The pianist has also received a number of important commissions, including a mixed-media performance exploring the rich blues traditions of the Piedmont region of the eastern United States; a musical tribute to the African-American artist and activist Charles White; and the score for the 2021 documentary film MLK/FBI.
Clayton was born into a family of musicians in the northern Los Angeles suburb of Altadena. His father, whom he describes as his most important influence – “a guiding light and great leader, endlessly resilient and positive” – is equally at home playing jazz and classical.
Having met Gerald’s mother, Christina, in the Netherlands, John moved to Europe at the beginning of the 1980s to take up a position as principal bassist with the Amsterdam Philharmonic Orchestra. Gerald was born in the Dutch city of Utrecht in 1984, and the family relocated to Los Angeles a year later.
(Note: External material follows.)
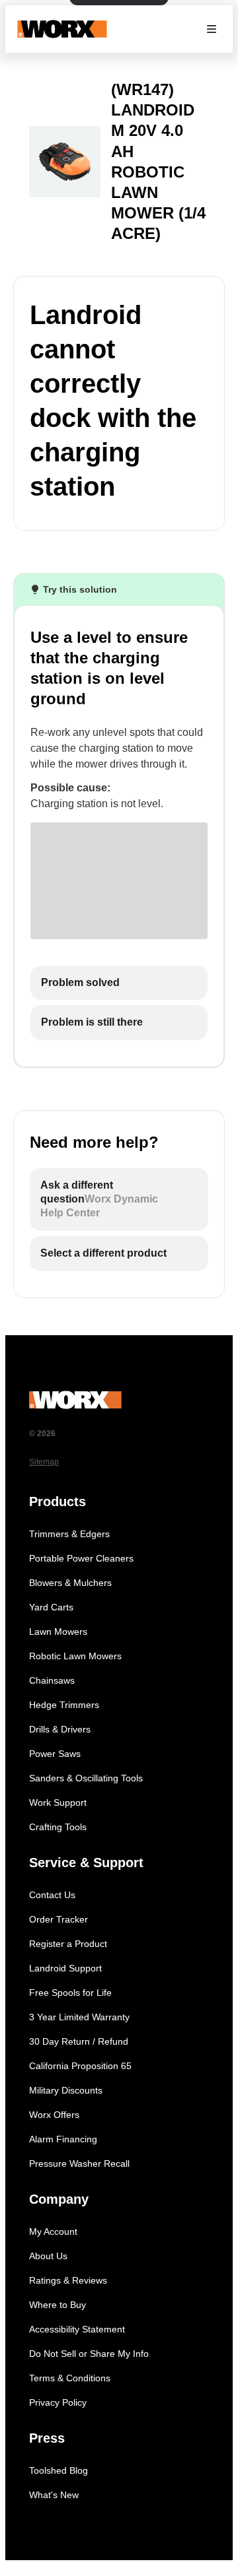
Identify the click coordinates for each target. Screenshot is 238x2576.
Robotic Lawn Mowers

His mother, a linguistics professor, was musical too – she also grew up playing the European classical repertoire on piano.
Nearby were Gerald’s uncle Jeff Clayton, a leading saxophonist, and a community of successful musicians, including the pianist and singer Patrice Rushen and the composer and arranger Billy Childs. “From an early age I got to go to rehearsals and soundchecks, and I could see all these passionate musicians and joyful, beautiful friendships,” Clayton says. “There was a lot of love in and around the music. That really spoke to me.”
The first jazz album that similarly moved him was Oscar Peterson’s celebrated 1963 trio recording Night Train, and the Canadian pianist’s monumental virtuosity, tone and lyricism have remained primary inspirations ever since. “I pretty much played that album on repeat and could sing along with it note for note,” he says.
A love of other canonical jazz pianists followed, an education that included Herbie Hancock, Chick Corea, McCoy Tyner, Keith Jarrett, Bill Evans and Brad Mehldau, and later, while he was studying jazz at the University of Southern California, influential younger players such as Robert Glasper and Jason Moran.
Clayton also listened to a lot of hip hop and R&B, and in his teens became a breakdancer. “D’Angelo, Lauryn Hill, The Fugees, The Roots – they were huge for me in high school,” he says. He also played with many of the Los Angeles musicians who would go on to form the famed West Coast Get Down jazz, funk and soul collective, including Kamasi Washington and Stephen “Thundercat” Bruner.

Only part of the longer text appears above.